How your credit score influences the price you pay for life insurance.
Life insurance is one of those policies that most people can’t afford to skip out on. Since coverage is designed to ensure your loved ones are provided for financially when you are no longer around, it is a selfless and caring policy to secure. Along with your health history, insurers look at a multitude of factors when determining your life insurance rate. One of these factors is credit history. Before you apply for a life insurance policy, it is wise to take a look at your credit report.
Your credit history gives insurers a snapshot of how well you have managed your finances. Insurance companies tend to look for red flags that indicate you are too much of a risk to insure. After all, they are looking at your profile to determine how much risk you pose so that they can match premiums accordingly. If you have a lot of debt or you have missed several credit card payments, it could signal that you are not on top of your finances. Generally, bad credit will not hurt your chances of qualifying for life insurance, though.

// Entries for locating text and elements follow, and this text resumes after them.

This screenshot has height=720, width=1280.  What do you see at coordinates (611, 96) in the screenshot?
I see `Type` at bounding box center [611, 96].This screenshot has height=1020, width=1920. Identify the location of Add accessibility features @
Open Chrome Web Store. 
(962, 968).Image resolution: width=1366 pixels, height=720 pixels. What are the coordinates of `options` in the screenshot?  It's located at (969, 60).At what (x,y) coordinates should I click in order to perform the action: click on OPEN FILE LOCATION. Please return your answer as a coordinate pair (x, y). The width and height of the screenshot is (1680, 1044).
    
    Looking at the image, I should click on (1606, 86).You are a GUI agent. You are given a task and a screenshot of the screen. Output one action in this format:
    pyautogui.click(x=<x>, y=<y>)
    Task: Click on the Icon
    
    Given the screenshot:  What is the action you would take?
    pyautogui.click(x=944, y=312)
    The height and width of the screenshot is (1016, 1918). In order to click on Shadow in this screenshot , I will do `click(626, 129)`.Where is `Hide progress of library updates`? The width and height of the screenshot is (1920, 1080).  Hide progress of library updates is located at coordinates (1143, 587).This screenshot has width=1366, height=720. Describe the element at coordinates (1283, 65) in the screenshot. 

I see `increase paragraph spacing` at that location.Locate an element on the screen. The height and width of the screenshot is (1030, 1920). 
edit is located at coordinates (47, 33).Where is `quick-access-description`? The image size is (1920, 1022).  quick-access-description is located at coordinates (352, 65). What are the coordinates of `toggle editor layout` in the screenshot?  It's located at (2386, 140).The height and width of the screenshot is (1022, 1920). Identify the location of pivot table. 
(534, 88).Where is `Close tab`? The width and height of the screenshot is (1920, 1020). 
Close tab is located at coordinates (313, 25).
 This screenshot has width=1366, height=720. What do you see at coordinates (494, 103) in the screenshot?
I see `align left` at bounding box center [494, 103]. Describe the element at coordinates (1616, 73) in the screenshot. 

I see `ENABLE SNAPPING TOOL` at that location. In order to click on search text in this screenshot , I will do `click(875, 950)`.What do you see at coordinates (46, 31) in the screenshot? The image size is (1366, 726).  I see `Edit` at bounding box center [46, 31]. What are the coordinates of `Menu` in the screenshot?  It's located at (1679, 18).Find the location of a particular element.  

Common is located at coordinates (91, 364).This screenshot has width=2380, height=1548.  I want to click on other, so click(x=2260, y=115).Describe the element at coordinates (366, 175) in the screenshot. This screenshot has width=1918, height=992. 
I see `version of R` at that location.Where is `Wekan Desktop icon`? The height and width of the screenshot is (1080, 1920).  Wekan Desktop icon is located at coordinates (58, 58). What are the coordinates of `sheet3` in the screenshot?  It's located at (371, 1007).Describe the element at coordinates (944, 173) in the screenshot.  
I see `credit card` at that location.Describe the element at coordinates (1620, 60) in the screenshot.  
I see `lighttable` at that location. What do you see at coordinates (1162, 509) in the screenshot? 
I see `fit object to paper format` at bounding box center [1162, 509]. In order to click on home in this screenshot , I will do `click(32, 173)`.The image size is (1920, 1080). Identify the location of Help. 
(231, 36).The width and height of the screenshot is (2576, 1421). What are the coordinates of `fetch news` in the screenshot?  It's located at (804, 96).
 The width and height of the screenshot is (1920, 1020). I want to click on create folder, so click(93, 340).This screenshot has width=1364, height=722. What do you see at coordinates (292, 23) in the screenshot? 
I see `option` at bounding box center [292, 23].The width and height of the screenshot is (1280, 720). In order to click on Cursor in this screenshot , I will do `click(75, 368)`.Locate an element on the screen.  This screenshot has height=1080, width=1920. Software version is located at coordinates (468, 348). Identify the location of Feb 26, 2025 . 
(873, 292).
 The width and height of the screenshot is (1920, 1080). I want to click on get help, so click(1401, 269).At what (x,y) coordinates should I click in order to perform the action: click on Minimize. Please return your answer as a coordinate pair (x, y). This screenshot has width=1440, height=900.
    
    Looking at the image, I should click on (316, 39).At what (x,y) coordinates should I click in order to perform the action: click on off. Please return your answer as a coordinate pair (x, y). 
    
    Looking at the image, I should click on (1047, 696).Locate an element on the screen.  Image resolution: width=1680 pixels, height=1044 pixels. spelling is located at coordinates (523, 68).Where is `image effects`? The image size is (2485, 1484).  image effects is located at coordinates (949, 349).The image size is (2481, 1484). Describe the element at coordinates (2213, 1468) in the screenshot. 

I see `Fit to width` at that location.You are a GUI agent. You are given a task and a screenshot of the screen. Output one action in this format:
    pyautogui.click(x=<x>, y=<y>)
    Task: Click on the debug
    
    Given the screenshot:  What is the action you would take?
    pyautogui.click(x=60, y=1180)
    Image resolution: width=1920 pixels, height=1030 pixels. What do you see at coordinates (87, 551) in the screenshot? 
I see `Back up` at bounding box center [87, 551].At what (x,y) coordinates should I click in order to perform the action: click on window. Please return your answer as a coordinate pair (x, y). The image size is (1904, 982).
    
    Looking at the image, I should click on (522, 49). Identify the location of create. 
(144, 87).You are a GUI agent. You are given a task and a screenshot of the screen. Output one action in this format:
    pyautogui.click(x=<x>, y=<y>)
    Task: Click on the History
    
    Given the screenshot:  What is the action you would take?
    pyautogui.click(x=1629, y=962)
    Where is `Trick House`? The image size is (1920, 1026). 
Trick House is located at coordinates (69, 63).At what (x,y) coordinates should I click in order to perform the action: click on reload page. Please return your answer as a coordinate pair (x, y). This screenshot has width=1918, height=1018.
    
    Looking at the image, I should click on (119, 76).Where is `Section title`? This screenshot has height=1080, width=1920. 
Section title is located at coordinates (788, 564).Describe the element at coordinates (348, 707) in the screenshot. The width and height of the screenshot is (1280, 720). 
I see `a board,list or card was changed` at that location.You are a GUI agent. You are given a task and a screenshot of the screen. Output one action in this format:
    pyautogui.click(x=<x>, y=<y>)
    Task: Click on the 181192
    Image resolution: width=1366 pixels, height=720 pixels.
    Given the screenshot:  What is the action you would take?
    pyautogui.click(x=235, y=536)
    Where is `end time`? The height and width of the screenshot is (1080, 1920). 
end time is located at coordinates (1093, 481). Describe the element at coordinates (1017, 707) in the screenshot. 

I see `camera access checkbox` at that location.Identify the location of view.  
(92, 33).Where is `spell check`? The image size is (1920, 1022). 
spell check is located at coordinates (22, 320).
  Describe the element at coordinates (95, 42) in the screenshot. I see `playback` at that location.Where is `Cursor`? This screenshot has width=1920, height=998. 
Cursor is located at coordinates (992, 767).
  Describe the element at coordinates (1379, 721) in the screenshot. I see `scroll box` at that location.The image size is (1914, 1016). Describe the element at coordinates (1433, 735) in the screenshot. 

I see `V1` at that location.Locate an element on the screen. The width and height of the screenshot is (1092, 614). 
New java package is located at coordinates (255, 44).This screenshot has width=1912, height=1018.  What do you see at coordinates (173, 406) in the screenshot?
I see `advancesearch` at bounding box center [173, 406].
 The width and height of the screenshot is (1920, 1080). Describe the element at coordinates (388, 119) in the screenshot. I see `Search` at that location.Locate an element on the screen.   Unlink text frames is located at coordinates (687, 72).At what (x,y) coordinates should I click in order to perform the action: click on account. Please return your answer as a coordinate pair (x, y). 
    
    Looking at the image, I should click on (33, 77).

While late payments can be detrimental to your score, some things – such as charge-offs, accounts in collection status, bankruptcy, and foreclosure – can do even more damage. If you have any of these delinquencies on your credit report, you could expect to pay higher premiums overall.
It is possible that bad credit is the result of errors in your report, rather than poor money choices. Before you start shopping for life insurance, it is best to take a look at each of your credit reports to check that there are no errors and inaccuracies.